# Using a Radius & Angle Dresser



## skipd1 (Jun 15, 2013)

I am finishing up the refurbishing of my Harig Super 612 Grinder. I bought a used horizontal radius & angle dresser on EBay but as a newbie I would like to find some instruction on its use. I have searched on the net but nothing so far. I have an imported type like the Phase II or Yausa style. Does anyone have a operating manual or instructions for using a horizontal radius and angle dresser??

Thanks
Skipd1


----------



## Metalmann (Jun 15, 2013)

YouTube has a few grinding vids that may be of some assistance:

http://www.youtube.com/watch?v=Z-XcOPJvJ9A

Setting those up, takes a lot of typing in most cases. 

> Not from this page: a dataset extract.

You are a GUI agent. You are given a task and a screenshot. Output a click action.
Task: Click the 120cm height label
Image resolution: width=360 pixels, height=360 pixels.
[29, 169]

I'm too damned old to type out the instructions.:lmao:


----------



## 4GSR (Jun 15, 2013)

I have a Harig Trudex radius and angle wheel dresser.  Bought it used off of eBay.  I haven't had a chance to experiment with it, but appears to be pretty much straight forward to use.  My first time to use it will definitely be trial and error.  It does have stops you set to control the amount of angle on a radius. 
I went to Harig's website and could not find any instructions.  Same issue going to Yussa's web site, too.
When you do figure it out, share you're experience with us!
Ken


----------



## Cheeseking (Dec 5, 2013)

Well rather than start a new thread I figured just resurect and pile onto and existing related thread.....
Not sure if this is a gloat or not but I won this at an auction this week.  
$300 plus juice






Apparently with an attachment ill be able to dress wheels with radii ect.   
What else im not sure yet.


----------



## easymike29 (Dec 6, 2013)

.
A photo or a brand name would help.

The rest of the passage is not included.